● **Extract**:
In scientific literature, many factors have been related to the increase of renal injury incidence and the most important ones are the CPB use and time [3-5,7,11,13]; age [3,5,7,11]; preoperative renal function [3-5,7-11,22]; use of inotropic drugs [11]; use of intraoperative furosemide [10], and comorbidities associated such as diabetes [5,7], heart failure [5.7,8], and peripheral vascular disease [8].

In the present study, the statistical analysis of all probable risk factors showed a correlation between patients' overweight or obesity and the use of vasoconstrictor or inotropic drugs postoperatively, thus evidencing the severity of some patients as a consequence of complications such as ventricle dysfunction with postoperative ARF incidence. Besides, it was not observed any relation between previous comorbidities and the development of ARF.

The relationship between the reduction of daily mean pressures - MAP and CVP - on the first postoperative day and the increase in serum creatinine in these patients reflected the importance of prerenal mechanism, thus contributing to the deterioration in postoperative renal function. According to Mangano et al. [5] the major risk factor for the development of renal dysfunction in the postoperative period was the low cardiac output syndrome and the hemodynamic instability, indicators of which were hemorrhage, and use of inotropic drugs and intraaortic balloon pump. Such a study showed that among patients with cardiac index < 1.5 L/min/m2, at the day of surgery, 20% developed ARF and among those who presented such an index on the first day postoperatively, 61% evolved to renal dysfunction.

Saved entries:
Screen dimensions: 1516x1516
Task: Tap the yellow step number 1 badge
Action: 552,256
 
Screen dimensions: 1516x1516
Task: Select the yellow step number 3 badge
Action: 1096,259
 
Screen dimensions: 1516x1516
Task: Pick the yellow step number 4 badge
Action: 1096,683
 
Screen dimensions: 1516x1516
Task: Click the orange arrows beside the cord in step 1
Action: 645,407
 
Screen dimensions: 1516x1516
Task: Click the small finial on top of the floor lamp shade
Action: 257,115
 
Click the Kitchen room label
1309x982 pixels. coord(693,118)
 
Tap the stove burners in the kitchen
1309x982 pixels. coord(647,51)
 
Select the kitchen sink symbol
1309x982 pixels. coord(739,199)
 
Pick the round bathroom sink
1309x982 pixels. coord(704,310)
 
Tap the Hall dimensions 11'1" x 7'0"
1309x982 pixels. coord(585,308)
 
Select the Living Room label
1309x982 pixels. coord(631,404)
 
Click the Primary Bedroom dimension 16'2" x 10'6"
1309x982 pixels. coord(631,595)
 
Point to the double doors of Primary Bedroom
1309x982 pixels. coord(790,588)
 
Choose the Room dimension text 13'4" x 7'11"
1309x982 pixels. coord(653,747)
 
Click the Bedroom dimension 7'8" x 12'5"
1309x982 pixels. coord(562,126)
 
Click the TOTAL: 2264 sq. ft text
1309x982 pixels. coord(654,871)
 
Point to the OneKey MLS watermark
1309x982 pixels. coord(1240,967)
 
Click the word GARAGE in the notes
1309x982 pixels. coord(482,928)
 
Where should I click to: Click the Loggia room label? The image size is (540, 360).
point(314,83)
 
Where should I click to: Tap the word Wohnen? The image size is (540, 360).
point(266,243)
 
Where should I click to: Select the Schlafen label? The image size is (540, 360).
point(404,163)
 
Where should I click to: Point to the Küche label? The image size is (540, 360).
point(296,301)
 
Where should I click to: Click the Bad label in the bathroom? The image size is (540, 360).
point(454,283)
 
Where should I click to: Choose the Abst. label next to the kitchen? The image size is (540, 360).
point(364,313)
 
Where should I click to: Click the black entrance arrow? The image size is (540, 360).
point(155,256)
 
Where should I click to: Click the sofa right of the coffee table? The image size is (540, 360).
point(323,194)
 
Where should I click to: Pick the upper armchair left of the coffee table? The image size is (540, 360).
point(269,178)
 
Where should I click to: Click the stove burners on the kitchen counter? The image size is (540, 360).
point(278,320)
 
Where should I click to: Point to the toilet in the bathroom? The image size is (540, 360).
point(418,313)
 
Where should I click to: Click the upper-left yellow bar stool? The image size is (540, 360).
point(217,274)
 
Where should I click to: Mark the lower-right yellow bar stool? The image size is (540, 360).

● **Instructions for the task**: Transcribe the stretch of the renal injury passage from "The relationship between" through "to renal dysfunction.", word for word. The entries have no role in any of this.

● **Task output**:
The relationship between the reduction of daily mean pressures - MAP and CVP - on the first postoperative day and the increase in serum creatinine in these patients reflected the importance of prerenal mechanism, thus contributing to the deterioration in postoperative renal function. According to Mangano et al. [5] the major risk factor for the development of renal dysfunction in the postoperative period was the low cardiac output syndrome and the hemodynamic instability, indicators of which were hemorrhage, and use of inotropic drugs and intraaortic balloon pump. Such a study showed that among patients with cardiac index < 1.5 L/min/m2, at the day of surgery, 20% developed ARF and among those who presented such an index on the first day postoperatively, 61% evolved to renal dysfunction.